→ YOUR TASKS:
**1.** According to the passage on the new European soccer season, how many goals were scored on the German game day?
**2.** Reproduce everything from "Finally the summer" down to "a bit slower." in the passage on the new European soccer season, substituting "off-season" for "summer break".
**3.** Render this sentence from the passage on the new European soccer season in Spanish: "Finally the summer break in all of the major European soccer leagues is over and the new seasons have started."

--- Start PASSAGE TO READ ---

Finally the summer break in all of the major European soccer leagues is over and the new seasons have started. While we saw a crazy game day in Germany with 39 goals and seven away wins in nine matches (and one of the two home wins was newcomers – or better “returners” – Kaiserslautern winning over Bayern Munich), England, Spain and Italy took it a bit slower.
Speaking of “taking it slow”: Do you know the feeling that when you’re watching a match you get the impression that watching the first half was a waste of time while the second half is when it gets hot? Take last weekend for example: 14 of the 22 goals in the English Premier League came in the second half (64%) while in Spain it were 18 of 28 (69%) in the eight matches on Saturday and Sunday.

--- End PASSAGE TO READ ---
--- Start DATASET RECORDS ---

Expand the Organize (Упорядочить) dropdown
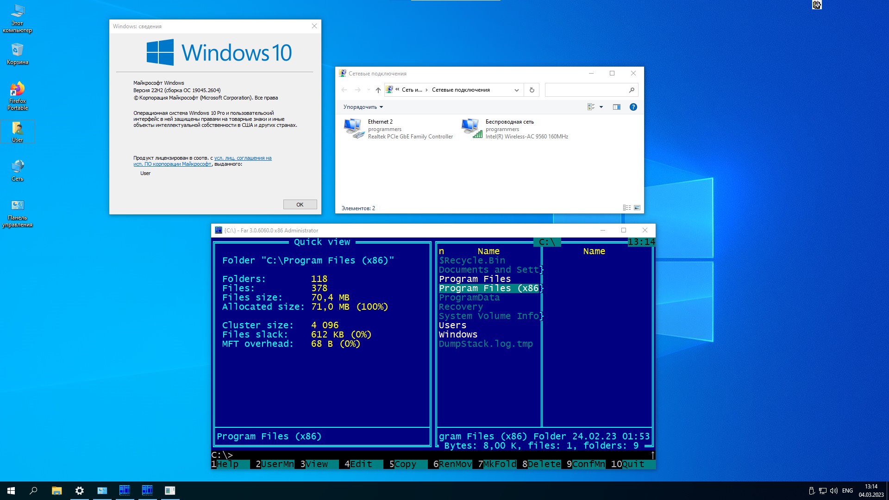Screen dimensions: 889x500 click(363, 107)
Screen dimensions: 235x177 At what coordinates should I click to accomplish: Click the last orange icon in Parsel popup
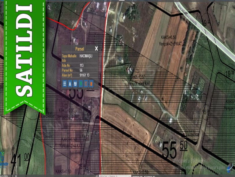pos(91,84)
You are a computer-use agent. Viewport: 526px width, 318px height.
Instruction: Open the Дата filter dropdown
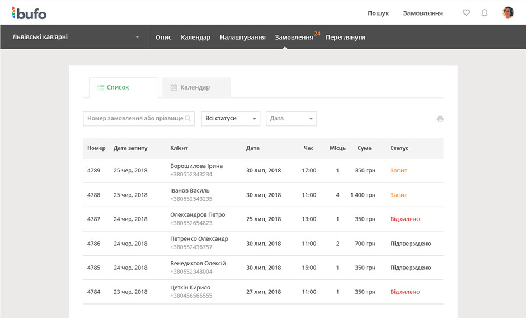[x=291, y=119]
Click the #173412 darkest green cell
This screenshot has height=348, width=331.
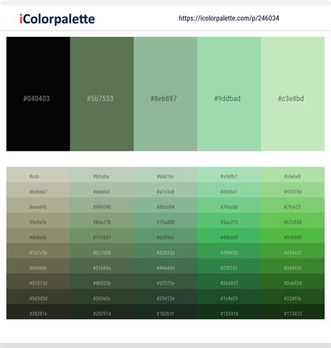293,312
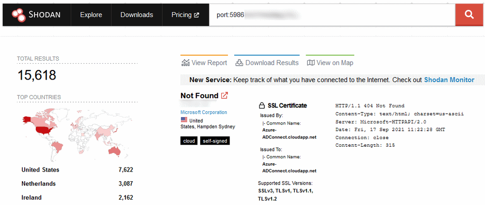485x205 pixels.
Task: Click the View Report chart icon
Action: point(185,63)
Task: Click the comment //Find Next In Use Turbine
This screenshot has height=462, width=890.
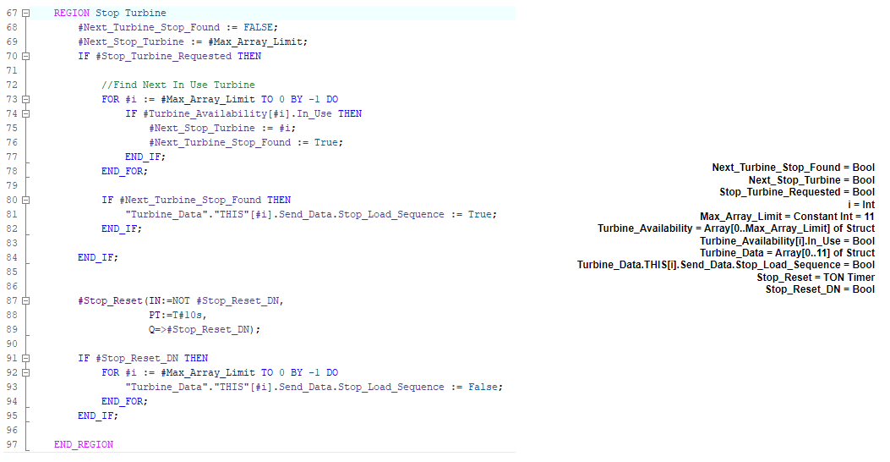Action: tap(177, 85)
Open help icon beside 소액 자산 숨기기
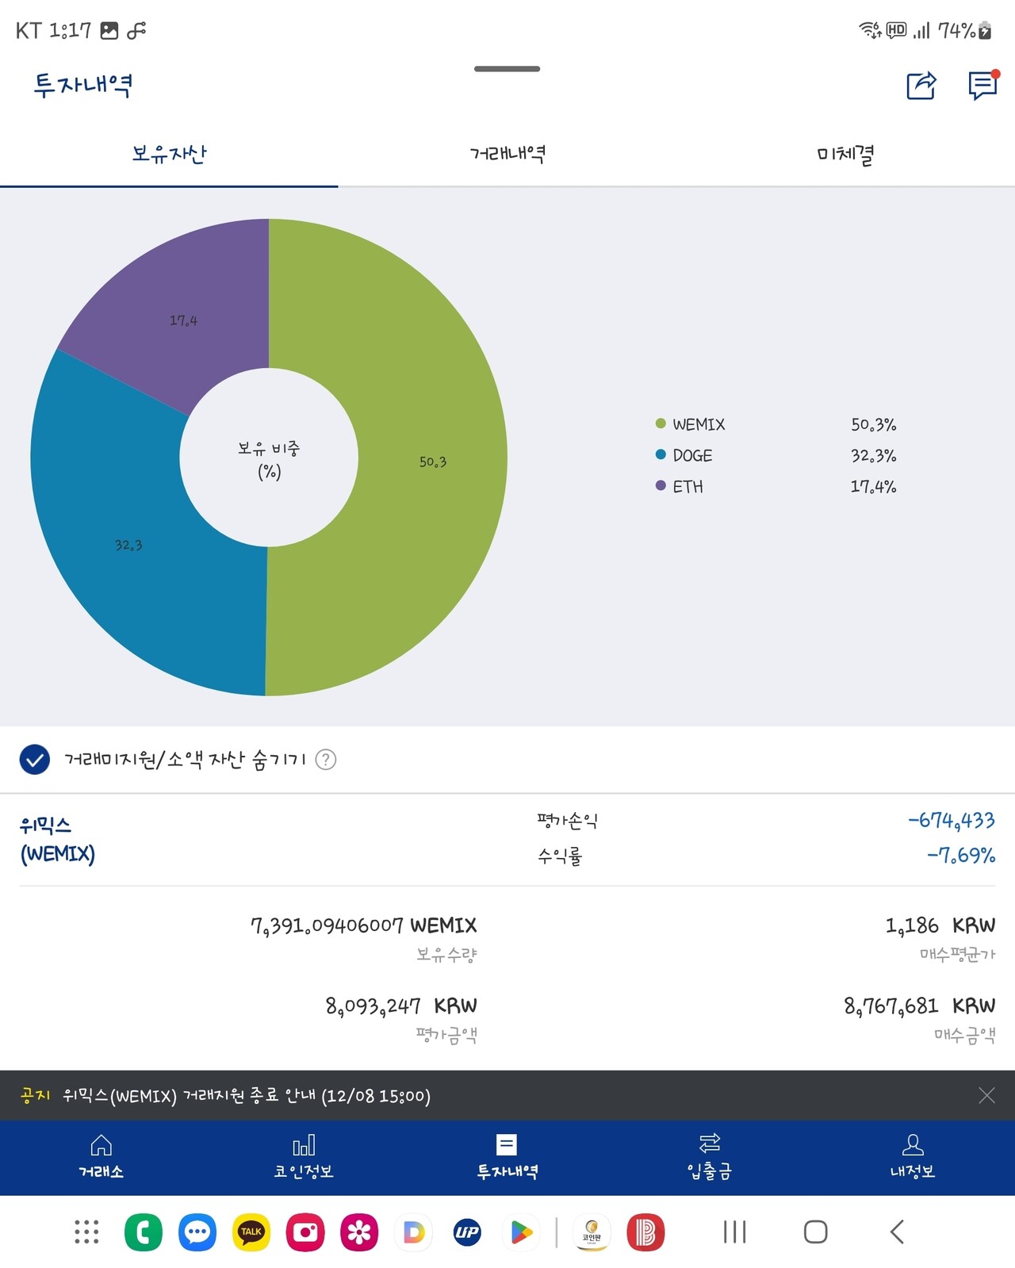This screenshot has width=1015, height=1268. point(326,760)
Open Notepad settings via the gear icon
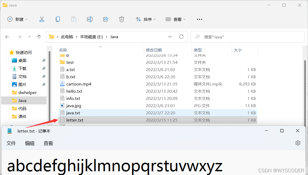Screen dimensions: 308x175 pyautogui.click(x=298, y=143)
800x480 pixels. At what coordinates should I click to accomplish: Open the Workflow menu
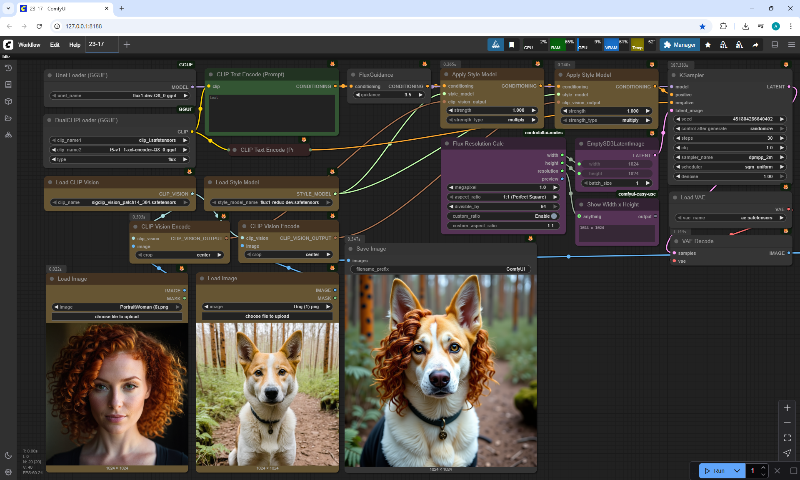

--- End DATASET RECORDS ---

→ PER-TASK OUTPUTS:
**1.** 39 goals.

**2.**
Finally the off-season in all of the major European soccer leagues is over and the new seasons have started. While we saw a crazy game day in Germany with 39 goals and seven away wins in nine matches (and one of the two home wins was newcomers – or better “returners” – Kaiserslautern winning over Bayern Munich), England, Spain and Italy took it a bit slower.

**3.** Por fin ha terminado el parón veraniego en todas las grandes ligas de fútbol europeas y han comenzado las nuevas temporadas.